Synthesis, characterization, anti-inflammatory activity and molecular docking studies of aromatic aldehydes substituted oxazine derivatives derived from 3-methoxy chalcone

Abstract

In this study, a novel synthesis series (R4, D1-D10) of 4-[2-Amino-4-(3‑methoxy-phenyl)-6H-[1,3]oxazin-6-yl]-phenol derivatives was synthesised by the condensation of substituted aromatic aldehydes. Structures of the synthesised compounds were characterised using 1H and 13C nuclear magnetic resonance (NMR), fourier transform infrared spectroscopy (FT-IR), and mass spectrometry (MS) spectroscopic data. Further, the compounds were screened for in vivo anti-inflammatory activity by the carrageenan-induced paw edema method. Tested compounds have shown mild-to-moderate anti-inflammatory activity. The COX-2 selective compounds anti-inflammatory of five-oxazine derivatives (D7, D9, D5, D10, and D2) was modest. In comparison to the reference drug parecoxib (% edema inhibition = 29.2, 1 h; 23.30, 3 h; 21, 6 h), the most active compounds demonstrated exceptional In vivo anti-inflammatory action (% edema inhibition = 40–52, 1 h; 40.70–60.40, 3 h; 30–47.80, 6 h). Also, compounds 4-{6-(3-Methoxy-phenyl)-2-[(4-nitro-benzylidene)-amino]-6H-[1,3]oxazin-4-yl}-phenol (D7) and 4-[2-[(3-Fluoro-benzylidene)-amino]-6-(3-methoxy-phenyl)-6H-[1,3]oxazin-4-yl]-phenol (D9) have shown excellent anti-inflammatory action (% edema inhibition = 52–59.3 & 46.7–60.40).
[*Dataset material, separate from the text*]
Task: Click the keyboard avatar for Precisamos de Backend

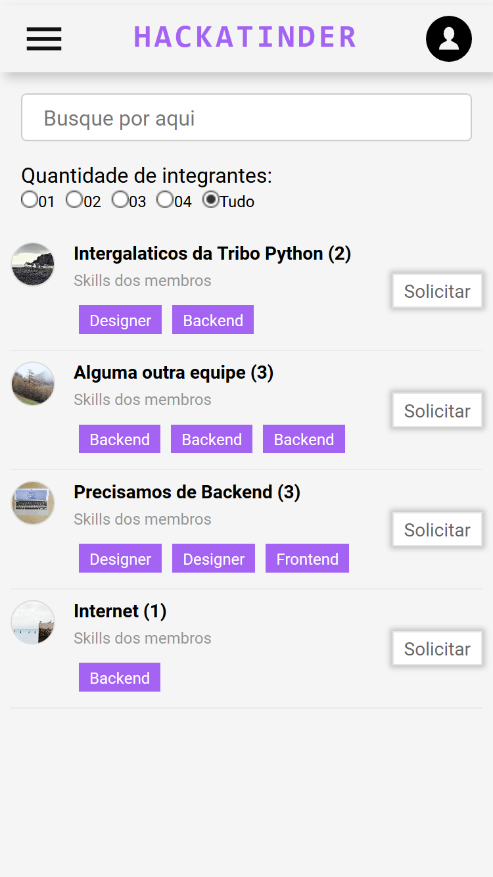Action: [32, 503]
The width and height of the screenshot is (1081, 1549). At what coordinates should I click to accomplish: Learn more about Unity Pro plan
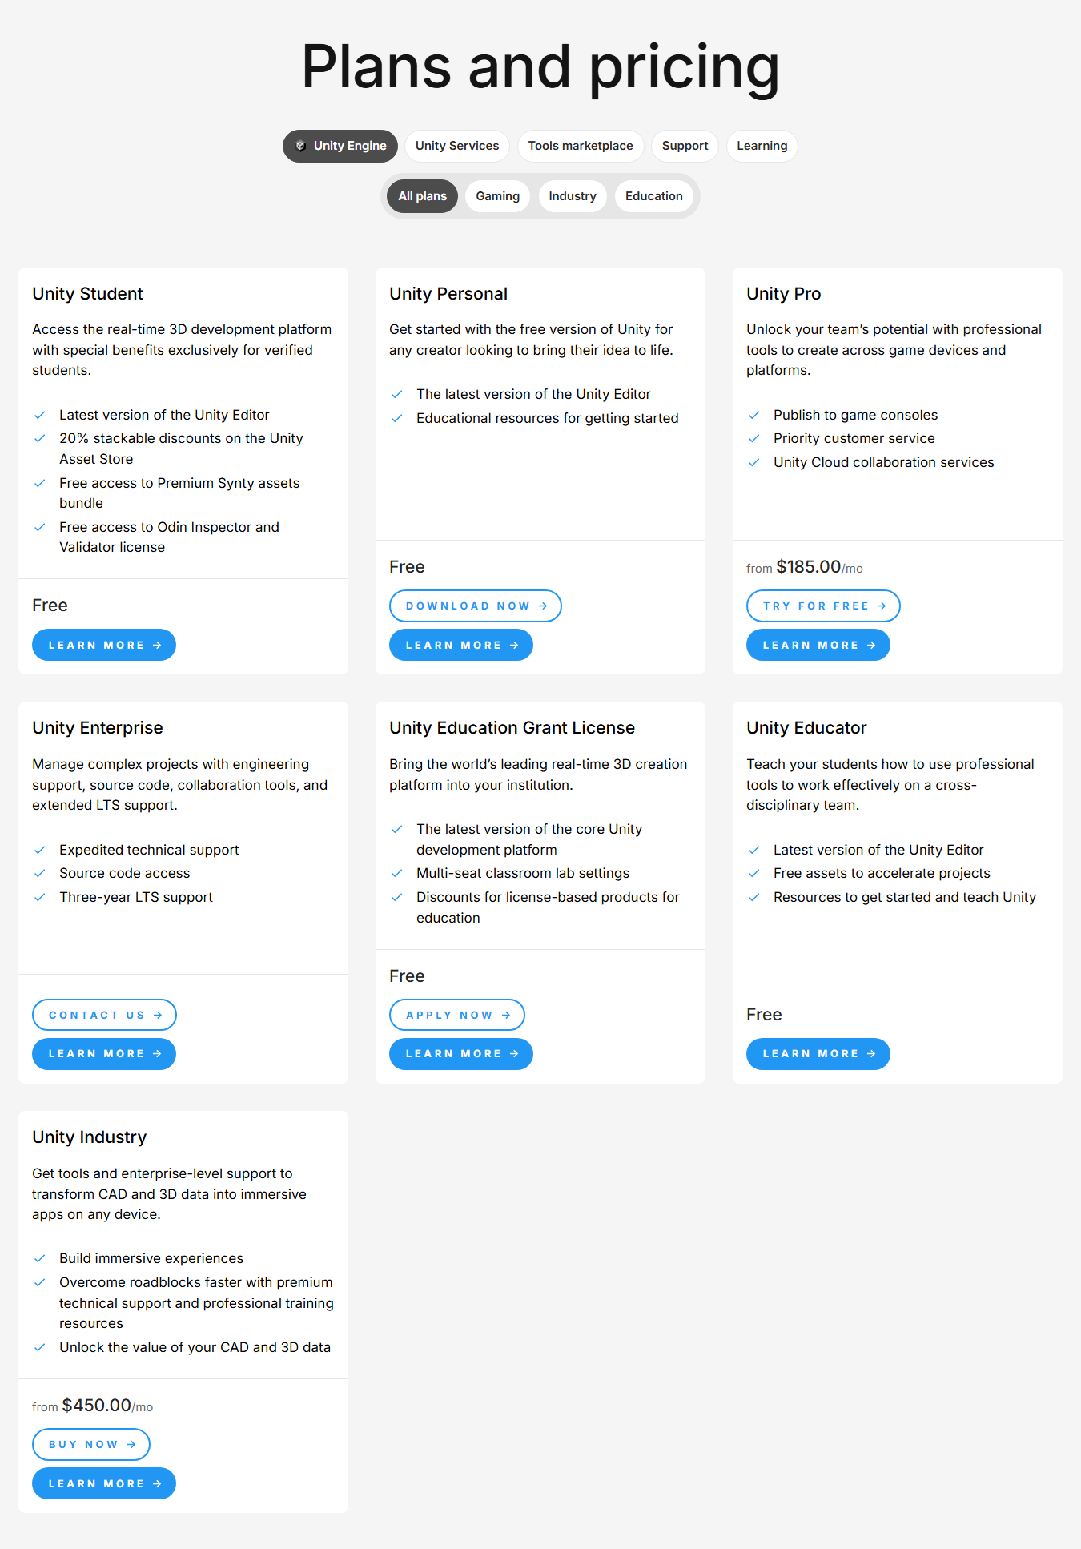pyautogui.click(x=818, y=645)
The molecular docking studies were also carried out at the active sites of COX-1 and COX-2 enzymes (PDB ID: 4O1Z, 4M11) using the docking algorithm offered by AutoDock Vina. The compounds D7, D9, and D5 exhibited good docking scores of −10.30, −10.20, and −10.10 onto the active site of COX-2 and least dock scores of −10.10, −9.80, and −10.00 on COX-1 enzymes and were comparable with standard COX-2 inhibitor parecoxib. A significant correlation was observed between the in silico and the in vivo studies. The anti-inflammatory and docking results highlight the fact that the synthesised compounds D7, D9, and D5 could be considered as possible hits as therapeutic agents.